Let the students come up with their own topics?

Well, I have tried that on more than one occasion and in several different areas from speeches to writing about something. It requires the students to have an interest and make a decision and some have neither. I have ended up assigning them with things.

Posted (edited)

The Thai's don't care what the westerners think about their speech contest rules and methods.

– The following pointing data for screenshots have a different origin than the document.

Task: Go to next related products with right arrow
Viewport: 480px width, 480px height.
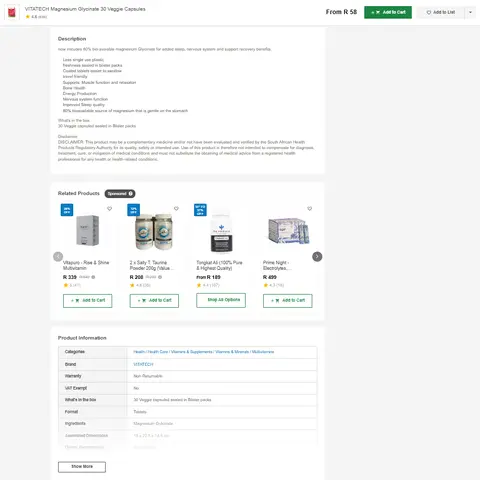Action: (x=317, y=256)
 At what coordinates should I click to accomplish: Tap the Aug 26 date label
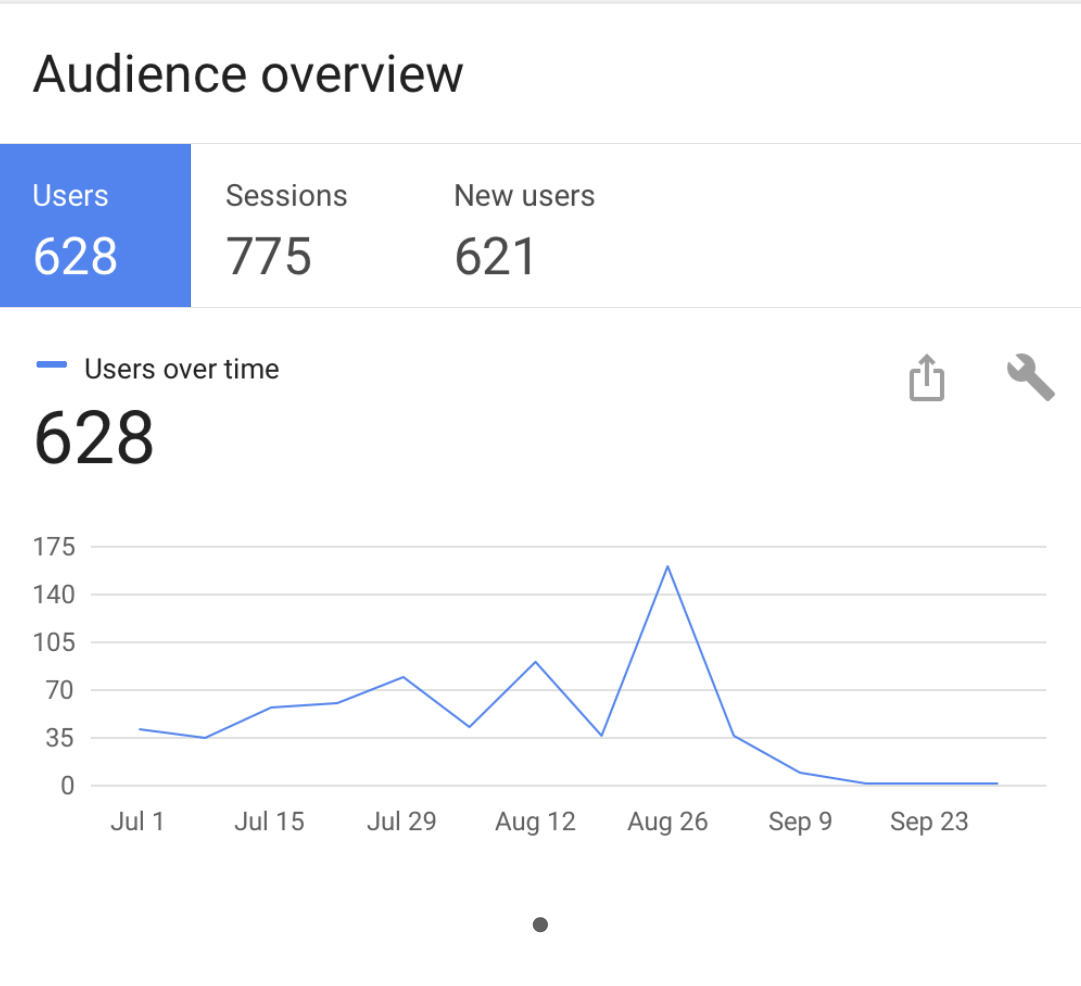point(667,822)
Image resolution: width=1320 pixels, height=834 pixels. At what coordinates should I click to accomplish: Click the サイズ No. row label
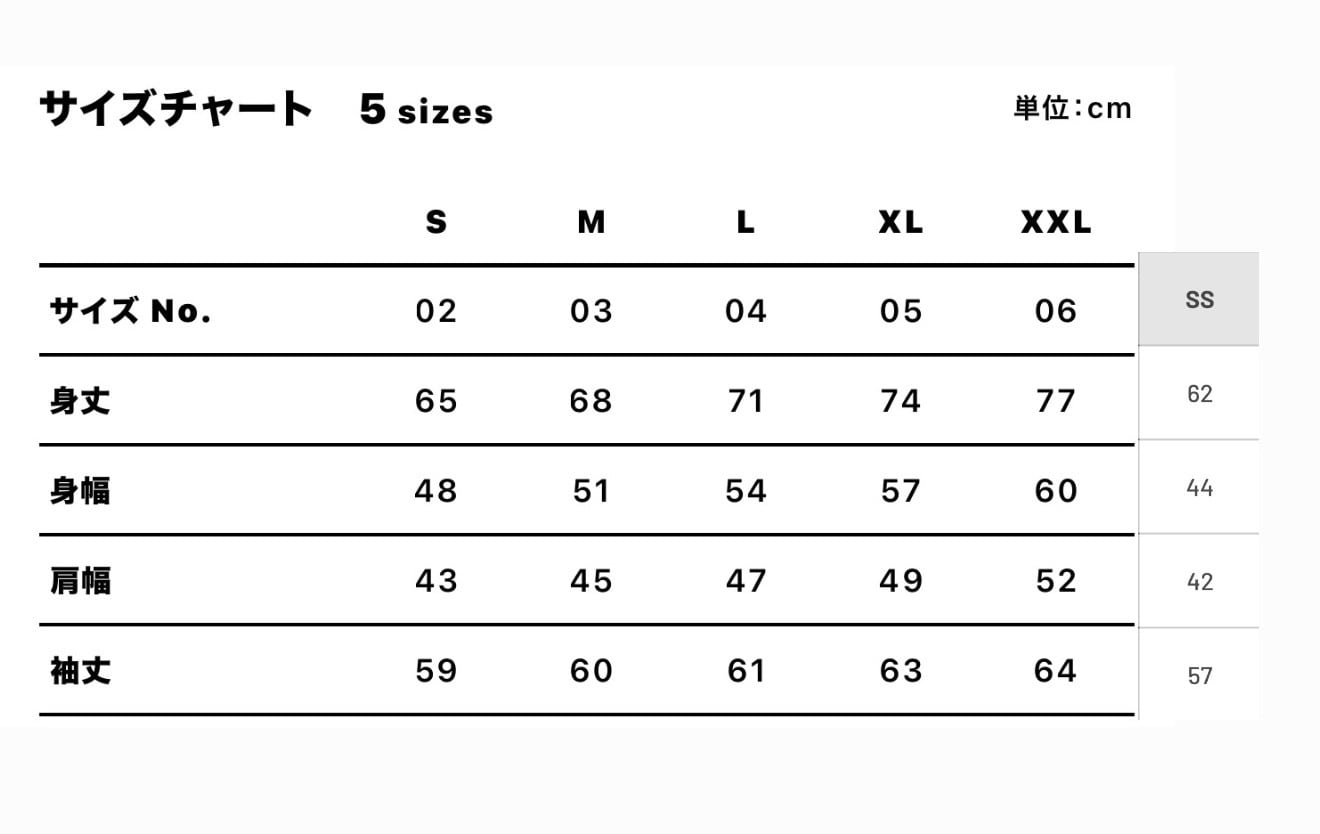pos(130,311)
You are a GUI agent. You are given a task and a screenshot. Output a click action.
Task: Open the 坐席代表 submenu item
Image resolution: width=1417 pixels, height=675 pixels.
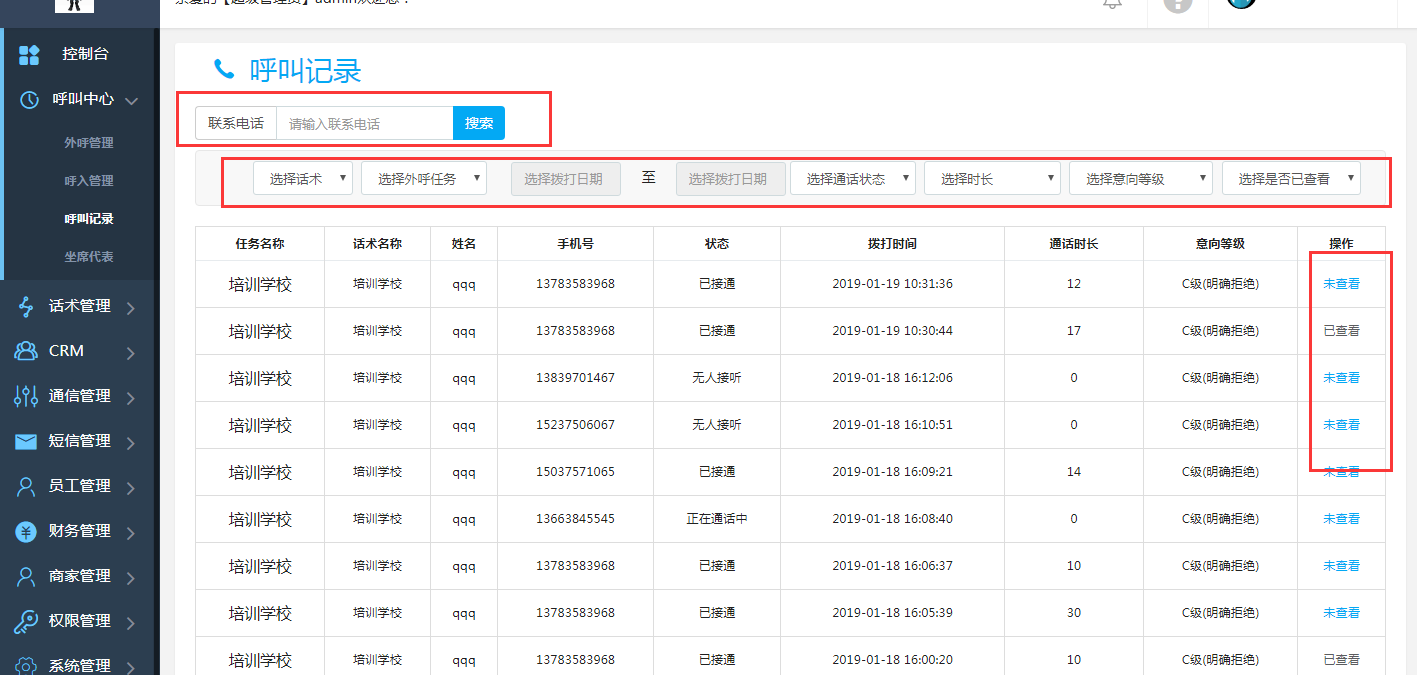pos(89,257)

All you do is complain. They are going to start weeding you out with the TCT and hiring more and more Filipino's from now on who simply show up in this country with Education degrees, are happy teaching, happy with the salary, and will judge contests without all this babble about how to do it. Thai's don't care what you westerners think about anything truth be told. You all cause problems with your asking "why" this and that.

Edited by BruceMangosteen
  • 2 weeks later...
Posted

Although I agree with the spirit of what is being communicated here, there is much more to a speech contest than the content. I trained 2 speech contestants a few weeks back and made them write their own speeches on the provided topics. As a judge in competitions, I don't listen too much to the content of the speech because I know many teachers write the content for their students. I mainly judge them on the other aspects. I watch their poise and presentation, look for confidence and above all, the pronunciation of the English language. On pronunciation alone, you can accurately rank all the competitors and then use the other aspects when you have speakers who are very close to each other with regard to pronunciation. Just like everything else in Thailand, you need to look at things in context with the culture, traditions and the rules put forth for the competition and get on with it. Whether you believe the "impromptu" competition is impromptu or not, has no bearing on the situation whatsoever. I would definitely dramatically lower the score of a contestant who refused to speak about the subject they drew right before their speech. That is a fundamental violation of the rules from the get-go.

Posted

Wow, you guys are pretty hard. I did extemporaneous speaking in high school in the US and frankly, even for me, as a native english speaking 16 year old, it was brutal. I was scared standing in front of the crowd, nervous and stumbled my words. I would imagine it would be a million times more scary and nerve racking for a non-native English speaker.

Posted (edited)

A couple of years ago I coached a M3 student for one of these speaking contests. Fortunately he had lived in the US for 2 or 3 years and was pretty much a native speaker, so I didn't have to work on his English. I taught him some of the basics of public speaking and how to organize his ideas and write a quick outline. He went on to win 1st prize.:)

Edited by otherstuff1957
Posted

Wow, you guys are pretty hard. I did extemporaneous speaking in high school in the US and frankly, even for me, as a native english speaking 16 year old, it was brutal. I was scared standing in front of the crowd, nervous and stumbled my words. I would imagine it would be a million times more scary and nerve racking for a non-native English speaker.

Very good point. This is exactly why I approach judging speech competitions as I mentioned in my previous post.

Regards

Posted

A couple of years ago I coached a M3 student for one of these speaking contests. Fortunately he had lived in the US for 2 or 3 years and was pretty much a native speaker, so I didn't have to work on his English. I taught him some of the basics of public speaking and how to organize his ideas and write a quick outline. He went on to win 1st prize.:)

Not surprising. Any Thai student exposed for at least a year to western thinking would do well in these contests. I did speech contests and debates throughout high school and university. Impromptu speaking was 5 minutes of speaking with 5 minutes preparation. No knowledge of the topics in advance. Extemporaneous speaking was 7 minutes of speaking with 30 minutes of prep time on current events. We used the news weeklies as our research source during prep time. I just wish these kids wouldn't rely on memorized speeches. But there's no way to undo 10 or so years of inadequate education here in Thailand. Rote memorization is all they have been taught.